Are you interested in working directly for a single sponsor while having the security and additional career opportunities that working for a global CRO can bring? Our team says it’s the best of both worlds….

ClinChoice is searching for a Senior Data Scientist/Data Analyst Consultant to join us.

ClinChoice is a global full-service CRO with a strong focus on quality, professional development, and supportive culture. As a client-facing role, we are looking for confident candidates with the ability to work independently whilst establishing a high-trust environment with the client’s counterparts.  
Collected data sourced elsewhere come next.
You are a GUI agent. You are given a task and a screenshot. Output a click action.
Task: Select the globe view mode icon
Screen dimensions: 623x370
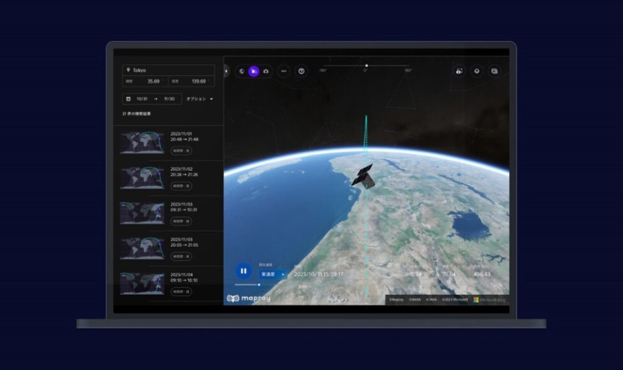(242, 71)
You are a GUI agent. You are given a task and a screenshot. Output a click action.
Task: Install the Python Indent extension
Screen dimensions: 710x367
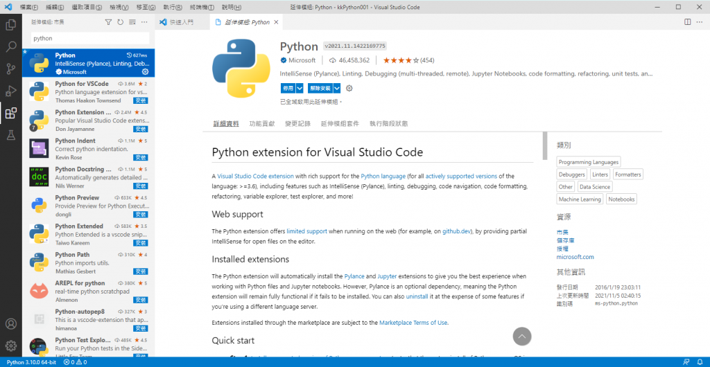click(140, 158)
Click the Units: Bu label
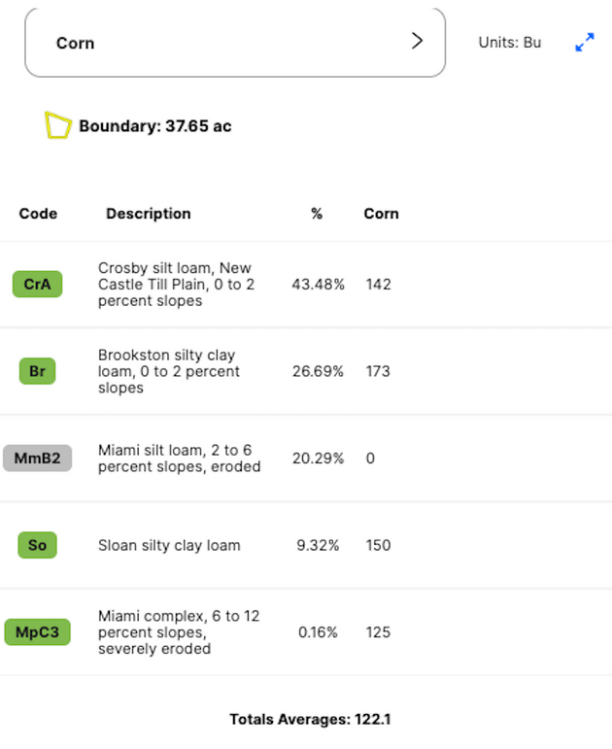 [509, 43]
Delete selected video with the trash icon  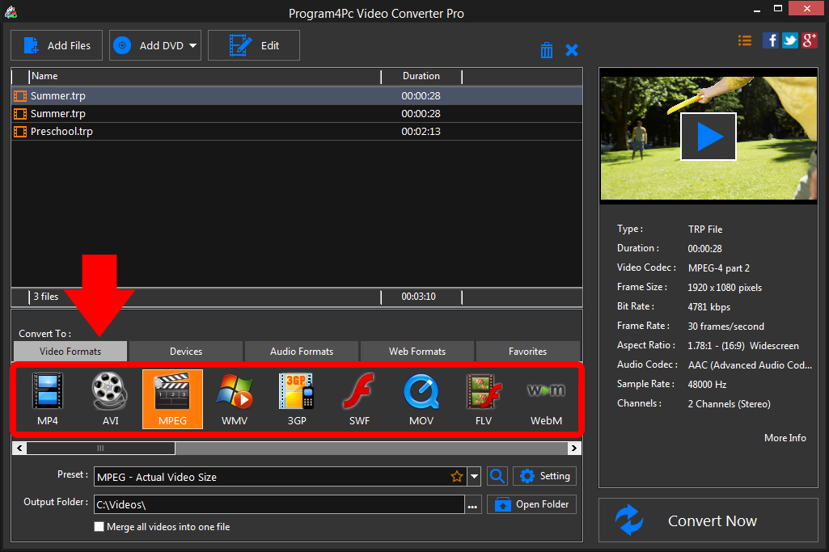click(x=546, y=49)
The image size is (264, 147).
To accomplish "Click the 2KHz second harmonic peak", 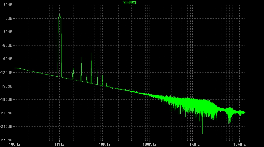I will coord(73,68).
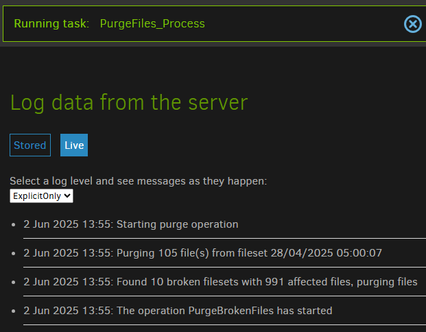This screenshot has width=426, height=332.
Task: Switch to the Stored log tab
Action: 30,145
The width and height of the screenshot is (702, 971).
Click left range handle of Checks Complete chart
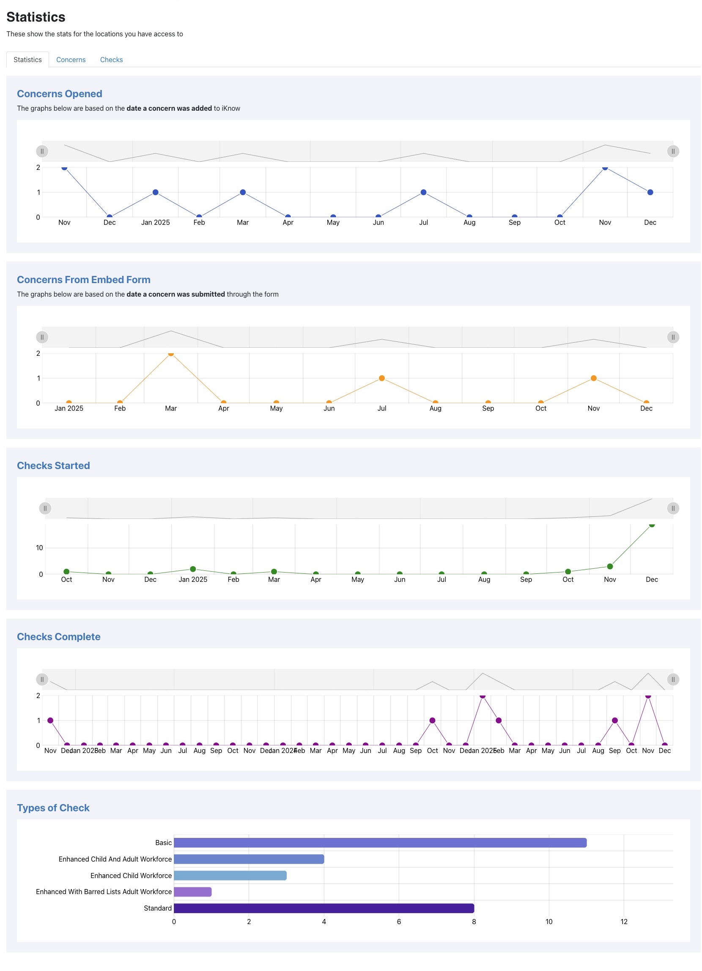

Main Job Tasks and Responsibilities: 

The Senior Data Scientist/Analyst will lead and execute complex analyses using Real-World Data (RWD) across multiple therapeutic areas. This individual will play a critical role in study design, protocol development, and advanced analytics to inform clinical, epidemiological, and health economics research strategies. The ideal candidate brings both deep technical expertise and a strategic mindset to collaborative, cross-functional research environments.

Key Responsibilities: 

Real-World Data Analysis & Study Leadership
•    Lead the design, implementation, and interpretation of complex RWD studies (e.g., cohort studies, safety analyses, feasibility assessments).
•    Contribute to and review study protocols and Statistical Analysis Plans (SAP) alongside epidemiologists and cross-functional partners.
•    Provide strategic input to ensure that study designs align with business goals and are analytically sound, given available data sources.
•    Execute analyses using large-scale RWD (claims, charge master, EHR) with R or SAS; lead development of Tables, Figures, and Listings (TFLs).
•    Present findings to scientific, clinical, and business stakeholders with clear interpretation of results and strategic recommendations.
•    Serve as a senior analytics representative on cross-functional study teams and act as a point-of-contact for analytics-related queries.
Oversight, Quality, and Communication
•     Oversee the programming and quality control of analytic deliverables; ensure reproducibility, transparency, and proper archiving.
•    Conduct or oversee QC of outputs generated by junior analysts or peers, as requested by Therapeutic Area (TA) Leads.
•    Provide regular updates to TA Analytics Leads and senior stakeholders on project progress, data issues, and prioritization.
Cross-Functional Analytical Support
Support broader enterprise needs across the following specialized areas:

A. Health Economics & Outcomes Research (HEOR) / PRO
•    Conduct and oversee HEOR analyses, including cost-of-illness, burden studies, comparative effectiveness research.
•    Work with stakeholders to incorporate patient-reported outcomes (PRO) and economic endpoints into RWE strategies.
•    Leverage SAS and SQL for data processing and HEOR model development.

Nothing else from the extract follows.